Abstract

Background

Abdominal pain is one of the most prominent symptoms in patients with chronic pancreatitis (CP) and can manifest intermittently or persistently. The mechanism of pain is not yet clear, and no effective treatment is currently available. This study aimed to explore the risk factors for pain in patients with CP, which may provide new insights for developing effective pain control modalities.

Methods

This clinical study was based on a single-centre research database that included 570 patients with CP. We compared the differences in baseline data, clinical characteristics, and psychophysiology traits between patients with and without pain. Subsequently, patients will be followed up to assess changes in their risk factors and explore their relationship with pain.

Results

In the final risk factor model, young age (P = .031; odds ratio [OR] = 0.986 [0.973, 0.999]), prolonged disease duration (P < .001; OR = 1.307 [1.127, 1.516]), heavy smoking (P = .014; OR = 1.331 [1.060, 1.617]), alcohol consumption (P = .003; OR = 1.419 [1.127, 1.788]), low body mass index (P < .001; OR = 0.786 [0.703, 0.879]), pancreatic exocrine insufficiency (P = .040; OR = 1.683 [1.024, 2.767]), acute pancreatitis attacks (P = .027; OR = 1.759 [1.067, 2.902]), anxiety, and depression (P = .016; OR = 1.047 [1.009, 1.088]; P = .014; OR = 1.068 [1.013, 1.126]) were associated with CP pain. Reducing tobacco and alcohol intake (P = .001; OR = 2.367 [1.525, 4.637]; P = .024; OR = 2.011 [1.085, 3.199]), increasing the body mass index (P = .005; OR = 1.968 [1.265, 3.805]), and improving anxiety (P = .001; OR = 1.164 [1.081, 1.340]) were identified to be beneficial for pain relief. Compared to the effects on persistent pain, pancreatic enzyme supplementation (P = .004; OR = 1.794 [1.186, 2.502]) had a clear effect on intermittent pain in patients with CP.

Conclusion

We identified a multifactorial model of pain risk factors for CP and confirmed that modifying these risk factors could influence patient pain symptoms.

Key Messages
  • What is already known on this topic? Due to the complex and incompletely understood underlying pain mechanisms of CP, currently, no effective and specific treatment is available for pain control in clinical practice. Previous studies have explored factors associated with painful CP, identifying smoking, alcohol consumption, aetiology, complications, and pathological characteristics as important aspects to consider.
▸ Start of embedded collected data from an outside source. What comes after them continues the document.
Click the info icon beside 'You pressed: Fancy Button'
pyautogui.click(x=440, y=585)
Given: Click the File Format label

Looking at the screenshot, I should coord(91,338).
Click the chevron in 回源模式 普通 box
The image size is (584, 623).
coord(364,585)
  • What this study adds? Previous cross-sectional studies lacked patient follow-up, which precludes the inference of a causal relationship between risk factors and pain outcomes. Our study supplemented this with long-term patient follow-up. Previous studies have mostly focused on the basic information and clinical characteristics of patients, lacking analysis of their social and psychological factors. We have added analysis in this area to this study.
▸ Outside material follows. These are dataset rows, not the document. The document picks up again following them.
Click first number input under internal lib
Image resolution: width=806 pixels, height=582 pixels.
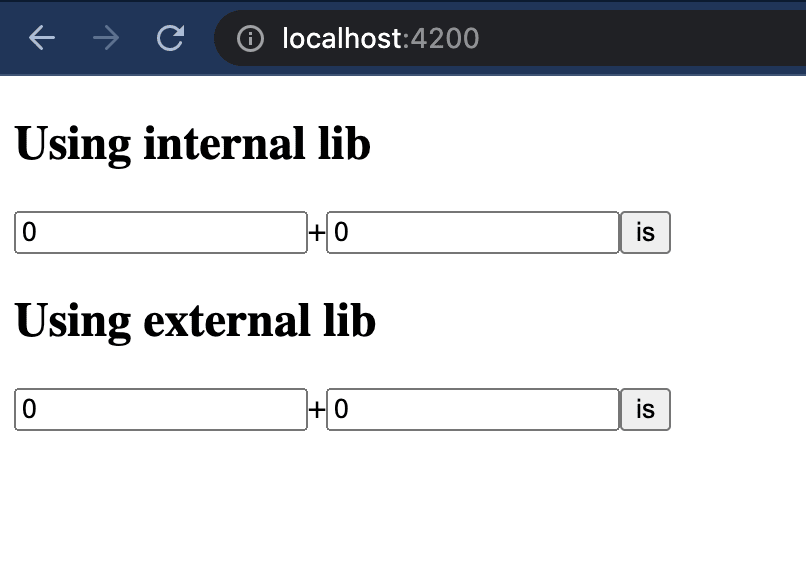point(160,233)
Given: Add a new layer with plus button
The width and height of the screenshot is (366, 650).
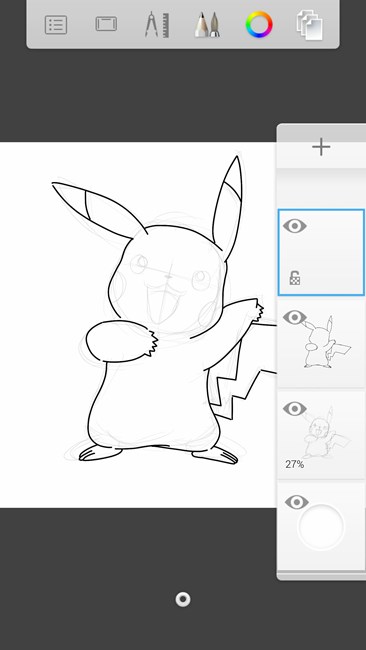Looking at the screenshot, I should [321, 147].
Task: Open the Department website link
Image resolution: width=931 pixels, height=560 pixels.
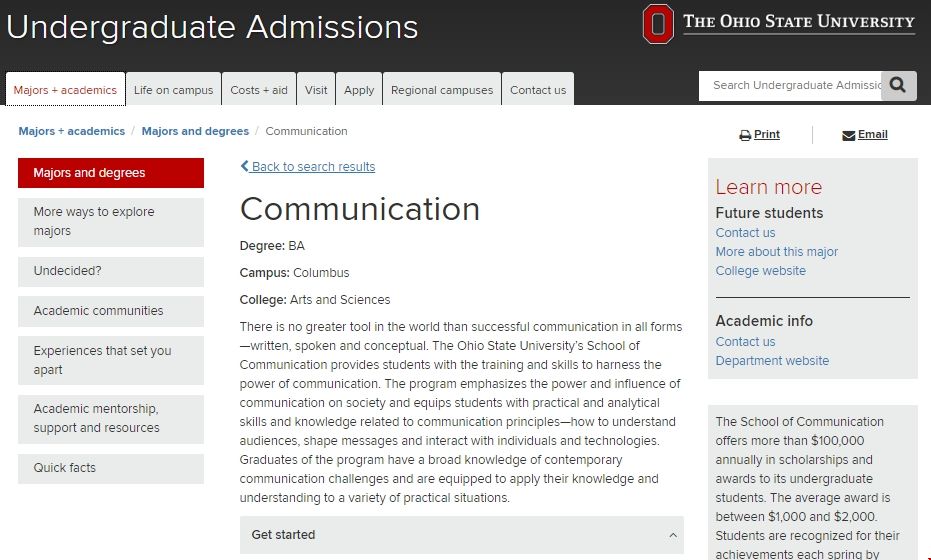Action: pos(772,361)
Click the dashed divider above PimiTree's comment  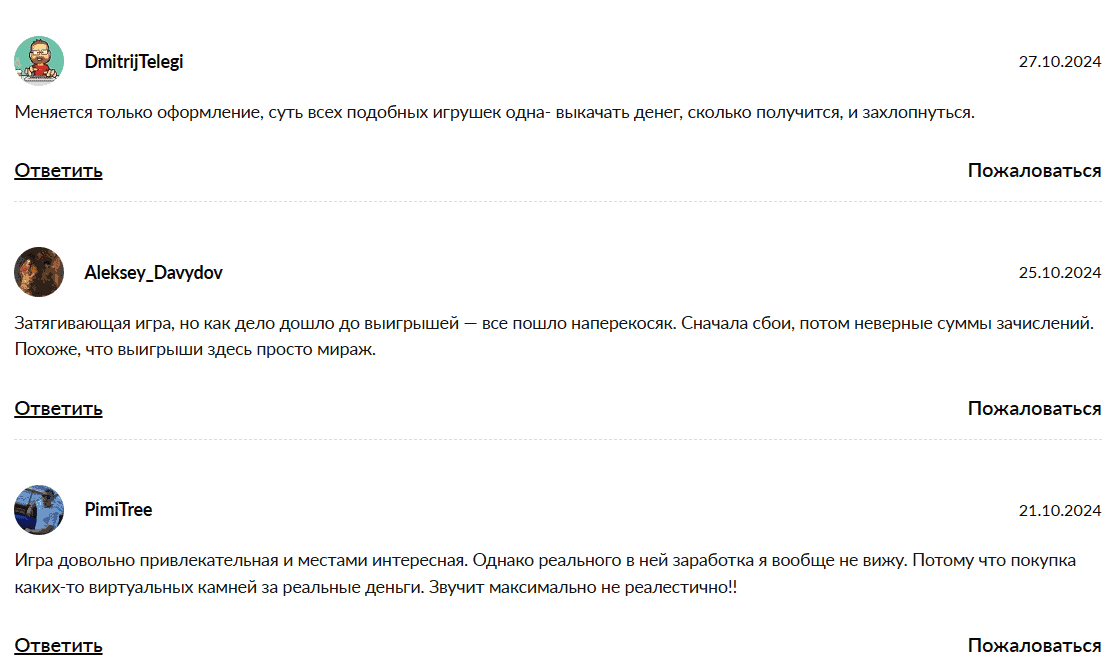click(557, 439)
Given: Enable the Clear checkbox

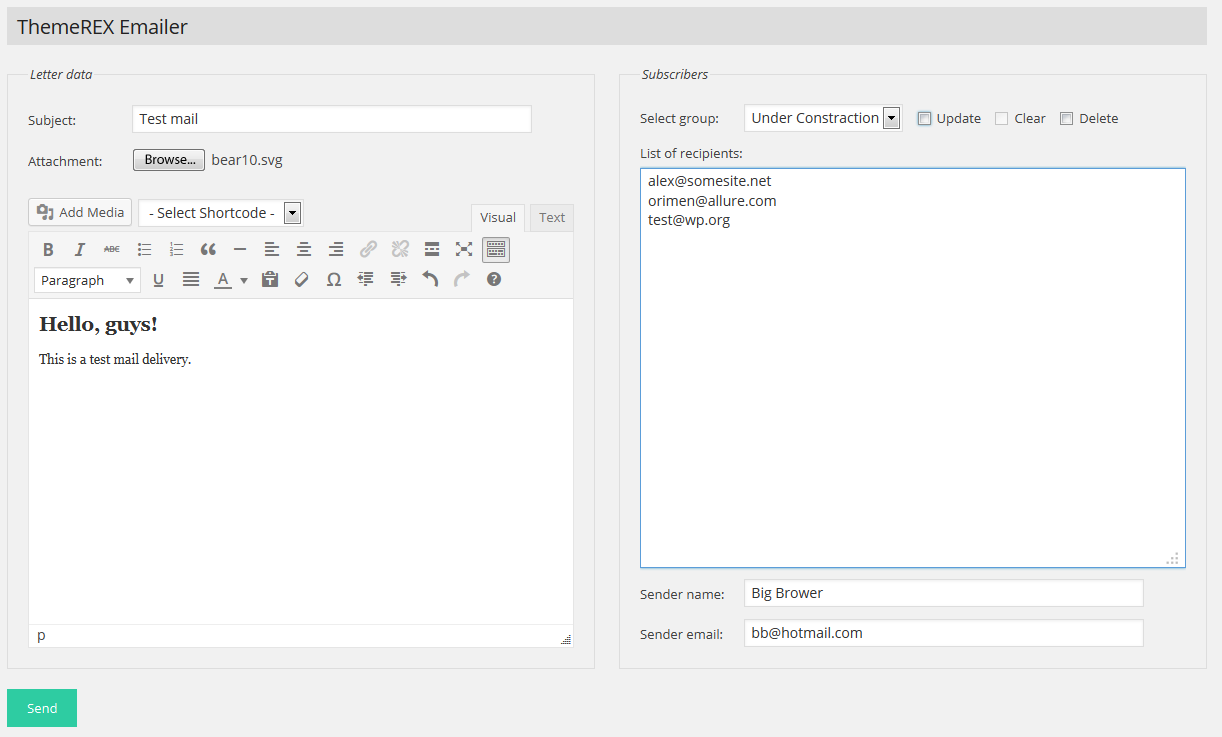Looking at the screenshot, I should point(1002,119).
  • How this study might affect research, practice, or policy? We have confirmed that pain symptoms in patients with chronic pancreatitis are associated with multiple risk factors, and avoiding risk factors can alleviate pain symptoms, which has important implications for long-term management, improvement of quality of life, and avoidance of overuse of painkillers for patients.